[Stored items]
··········
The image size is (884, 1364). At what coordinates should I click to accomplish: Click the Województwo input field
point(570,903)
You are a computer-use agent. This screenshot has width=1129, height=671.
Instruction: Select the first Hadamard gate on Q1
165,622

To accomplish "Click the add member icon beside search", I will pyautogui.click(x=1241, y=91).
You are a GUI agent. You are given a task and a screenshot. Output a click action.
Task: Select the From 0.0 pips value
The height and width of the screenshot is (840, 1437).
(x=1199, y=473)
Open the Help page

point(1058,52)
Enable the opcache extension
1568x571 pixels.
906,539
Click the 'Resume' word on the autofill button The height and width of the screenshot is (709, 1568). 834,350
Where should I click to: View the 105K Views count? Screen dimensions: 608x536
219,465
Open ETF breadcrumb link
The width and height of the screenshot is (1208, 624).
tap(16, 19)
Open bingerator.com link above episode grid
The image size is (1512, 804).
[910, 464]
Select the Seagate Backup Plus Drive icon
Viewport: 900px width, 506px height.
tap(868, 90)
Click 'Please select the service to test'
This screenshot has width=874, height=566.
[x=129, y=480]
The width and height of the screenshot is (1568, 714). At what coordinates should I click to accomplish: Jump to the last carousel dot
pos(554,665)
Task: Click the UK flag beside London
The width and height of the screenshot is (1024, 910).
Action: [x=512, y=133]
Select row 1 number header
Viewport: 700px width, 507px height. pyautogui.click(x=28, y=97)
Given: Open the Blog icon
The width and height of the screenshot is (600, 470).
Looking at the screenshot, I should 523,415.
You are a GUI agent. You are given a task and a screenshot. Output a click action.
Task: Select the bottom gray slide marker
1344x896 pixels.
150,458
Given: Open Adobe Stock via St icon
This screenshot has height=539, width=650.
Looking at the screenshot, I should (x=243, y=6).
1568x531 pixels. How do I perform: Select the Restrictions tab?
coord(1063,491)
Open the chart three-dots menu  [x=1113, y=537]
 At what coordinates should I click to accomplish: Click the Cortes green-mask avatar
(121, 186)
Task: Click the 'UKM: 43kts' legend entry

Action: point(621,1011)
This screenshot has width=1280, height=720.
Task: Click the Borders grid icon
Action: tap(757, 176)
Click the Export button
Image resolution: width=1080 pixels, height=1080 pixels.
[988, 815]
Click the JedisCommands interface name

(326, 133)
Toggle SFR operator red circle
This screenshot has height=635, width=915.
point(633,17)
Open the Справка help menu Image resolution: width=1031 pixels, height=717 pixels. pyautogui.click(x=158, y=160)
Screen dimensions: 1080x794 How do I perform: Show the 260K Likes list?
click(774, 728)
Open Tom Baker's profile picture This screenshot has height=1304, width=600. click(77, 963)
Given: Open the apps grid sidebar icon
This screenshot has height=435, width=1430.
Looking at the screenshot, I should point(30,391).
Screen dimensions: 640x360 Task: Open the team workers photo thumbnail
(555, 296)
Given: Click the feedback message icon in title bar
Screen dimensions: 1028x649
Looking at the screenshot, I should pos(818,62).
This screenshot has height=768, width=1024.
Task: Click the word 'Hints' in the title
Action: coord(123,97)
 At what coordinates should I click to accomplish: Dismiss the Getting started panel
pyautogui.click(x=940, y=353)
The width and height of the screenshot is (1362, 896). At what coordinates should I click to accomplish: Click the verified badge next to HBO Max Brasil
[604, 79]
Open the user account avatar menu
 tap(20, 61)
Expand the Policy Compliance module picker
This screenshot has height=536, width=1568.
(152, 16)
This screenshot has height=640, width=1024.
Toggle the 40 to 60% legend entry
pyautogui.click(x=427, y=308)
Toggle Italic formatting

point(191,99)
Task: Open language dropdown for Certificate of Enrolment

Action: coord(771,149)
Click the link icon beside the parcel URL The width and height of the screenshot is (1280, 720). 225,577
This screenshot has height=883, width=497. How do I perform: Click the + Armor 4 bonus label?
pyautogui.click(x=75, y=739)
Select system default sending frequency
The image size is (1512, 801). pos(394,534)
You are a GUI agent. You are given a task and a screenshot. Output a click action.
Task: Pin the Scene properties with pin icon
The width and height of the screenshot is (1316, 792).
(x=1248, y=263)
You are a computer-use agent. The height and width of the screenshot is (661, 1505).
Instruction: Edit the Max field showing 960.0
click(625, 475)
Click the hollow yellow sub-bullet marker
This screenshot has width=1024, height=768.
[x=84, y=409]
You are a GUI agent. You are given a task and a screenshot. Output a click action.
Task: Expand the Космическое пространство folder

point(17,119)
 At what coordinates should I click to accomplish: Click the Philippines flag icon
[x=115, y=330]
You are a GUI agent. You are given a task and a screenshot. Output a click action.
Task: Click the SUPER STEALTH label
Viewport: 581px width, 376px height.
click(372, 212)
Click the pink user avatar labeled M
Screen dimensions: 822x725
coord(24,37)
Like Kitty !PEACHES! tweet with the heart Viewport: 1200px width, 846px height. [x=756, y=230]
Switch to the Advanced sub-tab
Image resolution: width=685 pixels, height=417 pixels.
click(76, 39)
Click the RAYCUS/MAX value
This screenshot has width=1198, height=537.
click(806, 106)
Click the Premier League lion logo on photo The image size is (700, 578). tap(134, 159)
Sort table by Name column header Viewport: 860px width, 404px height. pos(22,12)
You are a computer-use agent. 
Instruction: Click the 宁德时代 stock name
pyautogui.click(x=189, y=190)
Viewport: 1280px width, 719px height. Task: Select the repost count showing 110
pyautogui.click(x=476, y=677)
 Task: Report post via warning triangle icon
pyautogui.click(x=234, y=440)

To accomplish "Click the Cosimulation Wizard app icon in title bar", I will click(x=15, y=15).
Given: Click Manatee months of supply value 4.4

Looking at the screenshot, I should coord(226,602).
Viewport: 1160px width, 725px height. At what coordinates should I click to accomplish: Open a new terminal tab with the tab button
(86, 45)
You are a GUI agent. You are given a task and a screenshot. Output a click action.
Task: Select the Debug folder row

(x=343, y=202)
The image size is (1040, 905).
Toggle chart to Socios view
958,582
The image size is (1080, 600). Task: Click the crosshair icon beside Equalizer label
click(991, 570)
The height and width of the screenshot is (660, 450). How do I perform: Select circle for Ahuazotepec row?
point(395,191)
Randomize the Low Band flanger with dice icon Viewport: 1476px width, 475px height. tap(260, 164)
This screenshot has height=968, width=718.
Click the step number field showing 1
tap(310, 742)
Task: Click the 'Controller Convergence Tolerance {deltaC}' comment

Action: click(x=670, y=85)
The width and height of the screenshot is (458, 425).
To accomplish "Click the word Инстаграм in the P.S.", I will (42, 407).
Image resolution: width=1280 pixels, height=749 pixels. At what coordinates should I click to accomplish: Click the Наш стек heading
··········
PROBLEM TO SOLVE: Give back exactly the lines above starting at the line where "Toggle SFR operator red circle" appears and ending at the line where "Given: Click the" appears, both included, with no other lines.

SOLUTION TO THE PROBLEM:
Toggle SFR operator red circle
This screenshot has height=635, width=915.
point(633,17)
Open the Справка help menu Image resolution: width=1031 pixels, height=717 pixels. pyautogui.click(x=158, y=160)
Screen dimensions: 1080x794 How do I perform: Show the 260K Likes list?
click(774, 728)
Open Tom Baker's profile picture This screenshot has height=1304, width=600. click(77, 963)
Given: Open the apps grid sidebar icon
This screenshot has height=435, width=1430.
Looking at the screenshot, I should point(30,391).
Screen dimensions: 640x360 Task: Open the team workers photo thumbnail
(555, 296)
Given: Click the feedback message icon in title bar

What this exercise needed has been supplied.